**Problem description**
Of the entries that follow, how many lines hold the word "computer"? Reply with the number only.

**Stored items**

******************************

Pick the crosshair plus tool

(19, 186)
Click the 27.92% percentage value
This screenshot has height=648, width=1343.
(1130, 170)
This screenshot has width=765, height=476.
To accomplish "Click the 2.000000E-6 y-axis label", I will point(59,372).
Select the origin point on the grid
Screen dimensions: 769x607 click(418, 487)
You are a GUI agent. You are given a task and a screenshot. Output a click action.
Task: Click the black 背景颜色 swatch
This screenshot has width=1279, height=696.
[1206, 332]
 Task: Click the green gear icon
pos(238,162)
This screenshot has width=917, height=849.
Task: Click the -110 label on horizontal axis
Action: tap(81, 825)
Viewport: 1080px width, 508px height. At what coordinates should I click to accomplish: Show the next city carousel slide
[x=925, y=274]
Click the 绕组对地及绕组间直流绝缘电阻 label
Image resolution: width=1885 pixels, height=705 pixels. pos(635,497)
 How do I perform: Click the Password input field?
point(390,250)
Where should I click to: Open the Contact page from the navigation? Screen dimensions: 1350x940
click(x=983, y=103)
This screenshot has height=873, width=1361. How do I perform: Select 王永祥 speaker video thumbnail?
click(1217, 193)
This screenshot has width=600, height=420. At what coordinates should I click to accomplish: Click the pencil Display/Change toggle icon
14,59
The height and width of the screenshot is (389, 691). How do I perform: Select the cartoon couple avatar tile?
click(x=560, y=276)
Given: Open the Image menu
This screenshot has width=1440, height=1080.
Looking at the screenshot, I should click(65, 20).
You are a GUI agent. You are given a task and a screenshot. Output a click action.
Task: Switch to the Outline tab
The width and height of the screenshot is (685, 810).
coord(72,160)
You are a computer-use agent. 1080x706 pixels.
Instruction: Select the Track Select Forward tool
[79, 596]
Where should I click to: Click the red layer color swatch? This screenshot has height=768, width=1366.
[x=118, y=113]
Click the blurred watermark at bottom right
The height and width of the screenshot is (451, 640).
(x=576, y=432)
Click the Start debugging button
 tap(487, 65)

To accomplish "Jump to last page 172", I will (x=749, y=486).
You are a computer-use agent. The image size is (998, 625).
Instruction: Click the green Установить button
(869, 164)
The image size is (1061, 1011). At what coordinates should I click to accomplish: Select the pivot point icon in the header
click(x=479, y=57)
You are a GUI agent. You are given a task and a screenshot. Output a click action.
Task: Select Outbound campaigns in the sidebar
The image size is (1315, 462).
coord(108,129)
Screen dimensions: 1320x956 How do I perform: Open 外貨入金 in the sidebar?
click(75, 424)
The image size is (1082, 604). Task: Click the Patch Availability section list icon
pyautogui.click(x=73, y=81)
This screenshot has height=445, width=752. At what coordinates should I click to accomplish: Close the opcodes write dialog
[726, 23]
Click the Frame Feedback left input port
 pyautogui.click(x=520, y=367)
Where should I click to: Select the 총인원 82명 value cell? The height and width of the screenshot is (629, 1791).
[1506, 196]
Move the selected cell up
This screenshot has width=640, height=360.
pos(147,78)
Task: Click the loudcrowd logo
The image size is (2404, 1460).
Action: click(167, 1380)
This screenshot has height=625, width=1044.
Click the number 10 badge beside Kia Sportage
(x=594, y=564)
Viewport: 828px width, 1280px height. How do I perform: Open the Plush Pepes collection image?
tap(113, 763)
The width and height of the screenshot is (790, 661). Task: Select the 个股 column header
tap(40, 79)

******************************

**Finished exercise**
2